Turning back to the windows, she searched the forest line for the doe. The tender-footed sweetheart had not made another reappearance, and as C.P. considered what kind of predators could be lurking in the pines and maples, the bucolic acreage loomed like a threat rather than a haven for the delicate animal to seek protection in.
The cold winter was coming. Where would she find enough food?
C.P. felt the weight of her palm on her abdomen, thought of Gus St. Claire… and could no longer fight the realization that had been growing on her for the last day or two.
The reason she always found herself resting a hand there when she thought of him?

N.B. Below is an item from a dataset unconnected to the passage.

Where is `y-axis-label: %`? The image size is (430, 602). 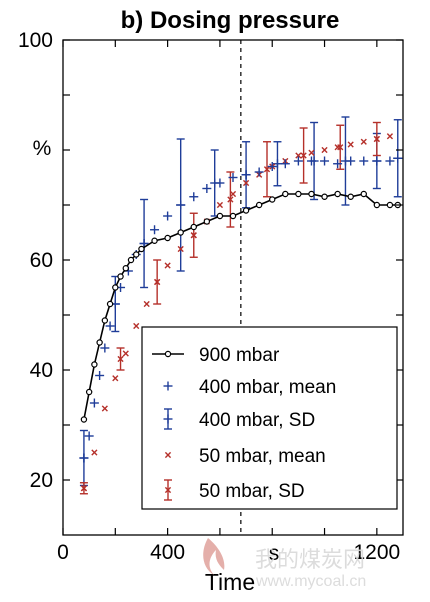
y-axis-label: % is located at coordinates (42, 148).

She wished the baby were his.
There. She’d said it.
Thought it.
Whatever.
She reached out for the phone before she was conscious of wanting to pick the receiver up again. Dialing a shortcut, there was only one ring before her guard answered.
“What did you find,” she barked as she put her hand back on her lower stomach. “Where is my doctor.”
FIVE
ARE THEY ALL outta here?”
As Daniel spoke up from his recline against the pillows, Lydia had an urge to pull some covers to his chin. Bring him chicken noodle soup. Go for the Tylenol and maybe the Nyquil. The way he was lying there, so still, his breathing shallow and uneven, suggested he was uncomfortable and determined not to give in to how bad he was feeling.
How she wished this were only a cold. The flu. Food poisoning.
“Yes, they’re gone.” She hesitated at the foot of the bed, wondering if she should shift the duvet over his legs. “Do you want to eat—”
“You’d have thought the closed door would have stemmed the tide.”
“The doctors are just trying to help.”
Sitting down next to him, she took his cold hand and rubbed it in her own as she glanced around the bedroom suite they’d been sharing since the spring. The accommodations were slick and luxurious, but they were a hotel room, really, nothing personal anywhere, the sophisticated, but stark, decor nothing she would have chosen, nothing she could have afforded. She wished they had a proper home, filled with things collected over time, and permanently placed because the two of them had no intention of moving. Rocking chairs that creaked by the fire. Quilts that had been handmade to curl into on cold nights. Copper pans in the kitchen, braided rugs to cushion the feet, plants nurtured in sunny spots flaring green and lush.